Jakarta - Tidaklah mudah bagi anak-anak buruh sawit di Sekolah Dasar Negeri (SDN) 005 Tanjung Palas Timur, Kabupaten Bulungan, Kalimantan Utara, untuk mendapatkan pendidikan yang berkualitas.
Setiap hari, mereka harus menempuh jarak puluhan kilometer untuk menuju sekolah mereka di Desa Sajau Hilir. Jalanan rusak, menanjak, dan berliku hanyalah sebagian kecil dari perjuangan mereka untuk tetap bersekolah.
Tantangan pendidikan anak-anak Tanjung Palas Timur tidak berhenti sampai di situ.

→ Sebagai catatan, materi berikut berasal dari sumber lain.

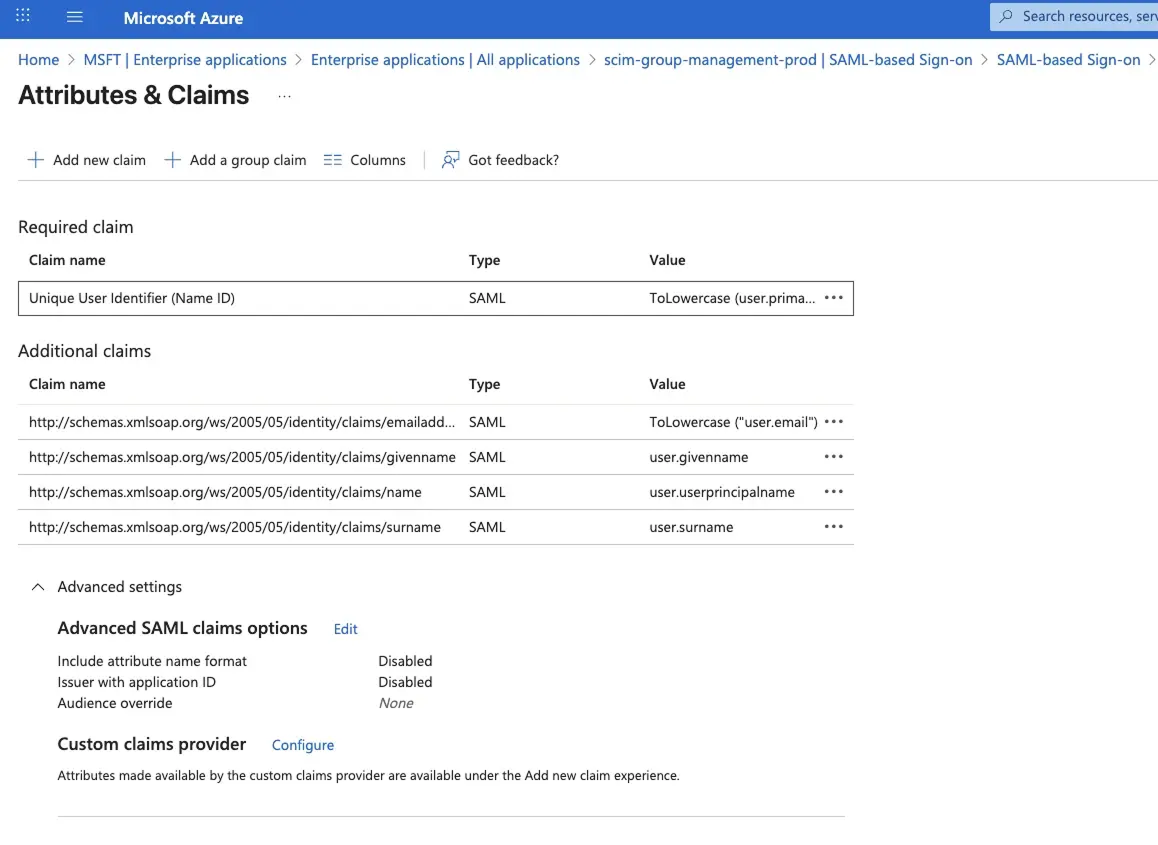Open the Columns settings icon
This screenshot has width=1158, height=845.
pos(332,160)
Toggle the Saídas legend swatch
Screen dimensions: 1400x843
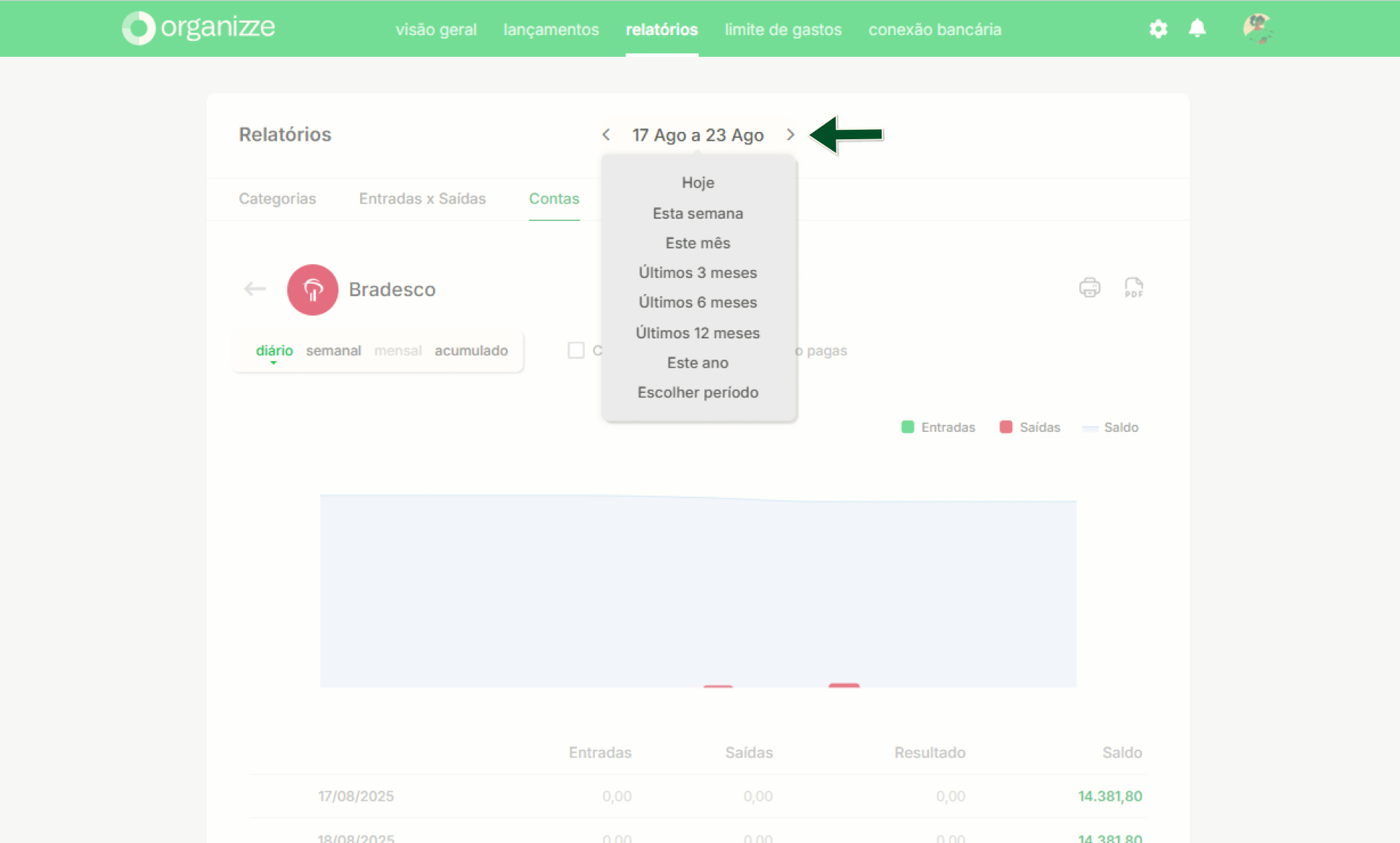[x=1006, y=427]
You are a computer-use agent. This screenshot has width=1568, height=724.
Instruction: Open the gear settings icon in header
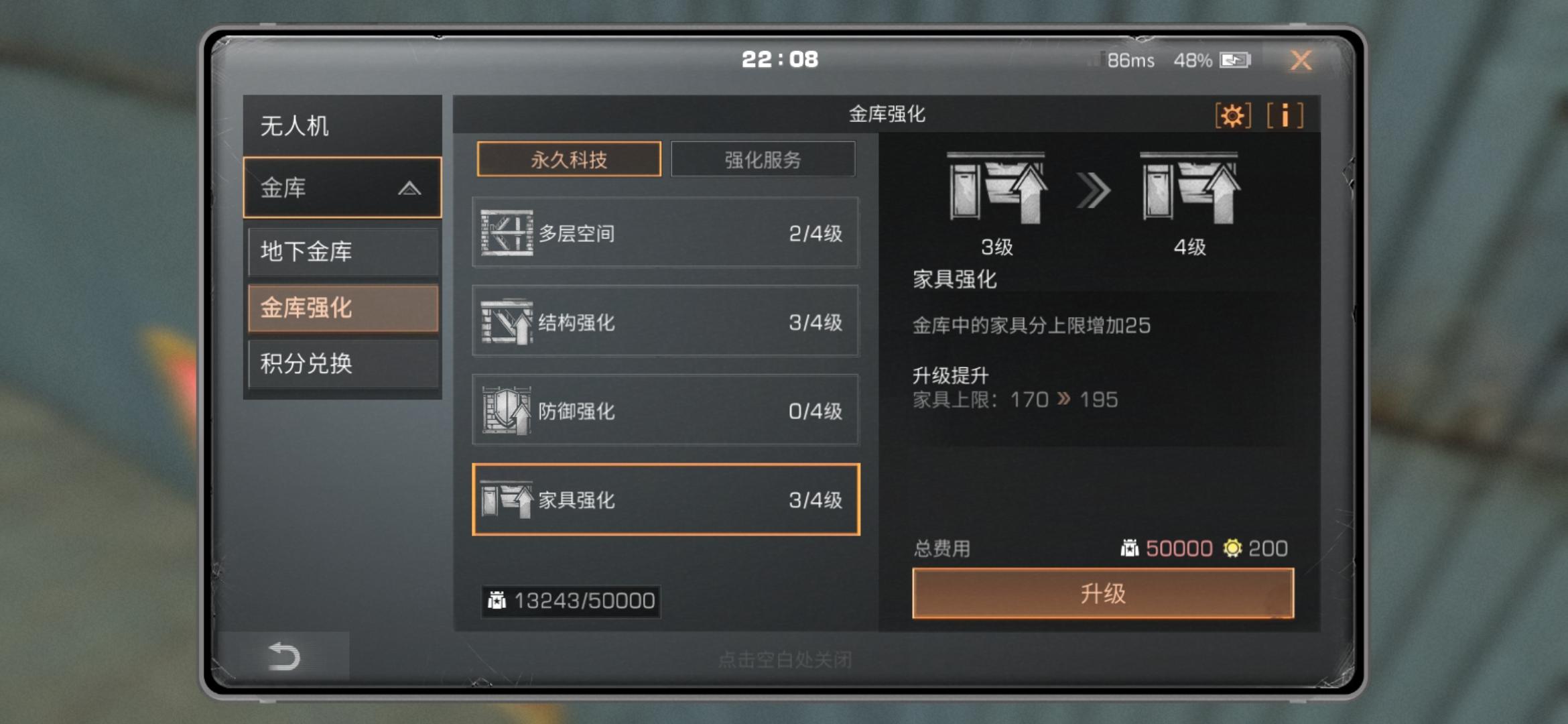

Berdasarkan hasil pendataan sekolah yang dicatat oleh tim Program Inovasi untuk Anak Sekolah Indonesia (INOVASI), ada 11 persen siswa yang tidak mengikuti pembelajaran.
Setelah ditelisik, sebagian anak tersebut rupanya ada yang dibawa orang tuanya pergi jauh untuk bekerja, berkebun ke tengah hutan, merantau, bahkan dititipkan ke keluarga lain karena orang tuanya menjadi pekerja migran ilegal ke Malaysia.
Kendala pendidikan anak-anak buruh di SDN 005 Tanjung Palas Timur kemudian diperparah dengan hadirnya pandemi Covid-19. Pandemi memukul mundur kemampuan belajar siswa. Meskipun 89 persen siswa masih bisa belajar secara daring dan luring, tetapi mereka tidak dapat mencapai kompetensi yang diharapkan dan mengalami kehilangan kemampuan belajar (learning loss) yang besar.
Kepala SDN 005 Tanjung Palas Timur, Ludiah Liling, menyadari kondisi kehilangan kemampuan belajar tidak hanya dialami oleh para siswa. Namun, guru pun mau tidak mau harus menyesuaikan kembali caranya mengajar saat luring, setelah sekian lama mengajar secara daring.